By the way, I am working in methodology ontology engineering 30 years, and obviously would never propose to decide instances. Don't know, how I could be interpreted that way.

The ontologist must provide a definition of the "intension" of a class or property. This definition, be it appealing to common sense or in terms of logical rules or anything in between, must enable domain experts with a reasonable precision to decide on a justifiable base, if an instance belongs to the concept yes or no. This should approximate at least some professional practice. A "fuzzy zone" or area of undecidable instances always exists. In CRM-SIG, we always explore this by examples. If, e.g. for an arbitrary name there are no limits to any expert to which language it may belong, it demonstrates a weakness of the concept. In this case, we seek to understand all possible similar senses, to find out if the intuitive concept actually hides a quite substantial concept of different logic.

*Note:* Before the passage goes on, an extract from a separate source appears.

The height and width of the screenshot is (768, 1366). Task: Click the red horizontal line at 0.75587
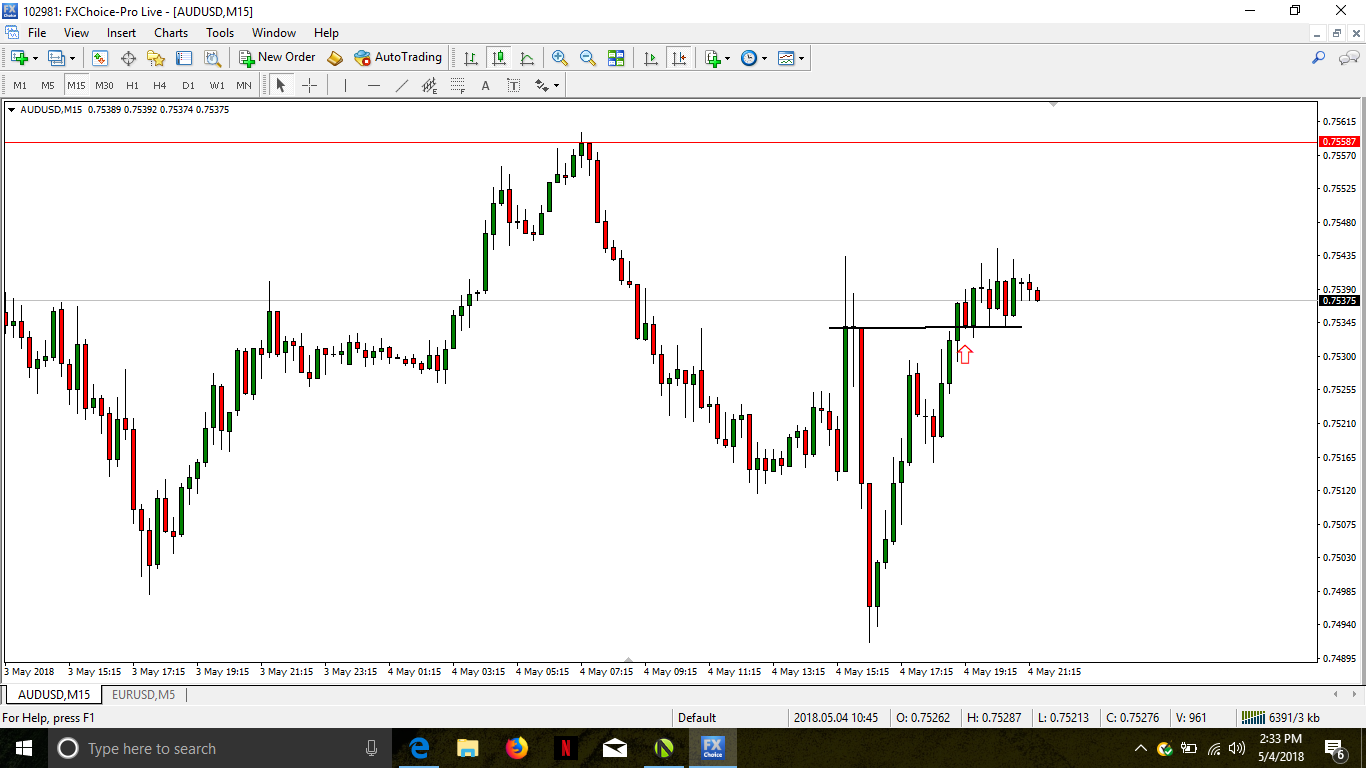pyautogui.click(x=300, y=143)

So, of course, as ontologists we must understand examples, or find a large enough group of experts that are able to understand them, but we define intensions. Should have been obvious

And yes, why shouldn't Zolotas speak a Greek-English mix? Obviously, it is neither German nor Chinese nor Arabic...that would not challege P72, since Quantification is not unique, and many European languages are not so alien to each other.

All the best,

Martin
 

Current Proposal: 

Post by George Bruseker (13 November 2022)

Dear all,

Given the opened discussion of the utility and need for this class and the discussion which illustrates a clear precedent and use for this class, as well as the need for the top principle for the need to clearly document elements of the standard, I propose for the class to be added not just in the RDFS (where it is already official) but to be given a scope note and added to the basic documentation in order to support inter-dataset communication with clarity and consistency. 

Best,

George

Post by George Bruseker (5 December 2022)

Dear all,

Issue 624 can be found here: https://cidoc-crm.org/Issue/ID-624-add-e33e41linguisticappellation-to-th...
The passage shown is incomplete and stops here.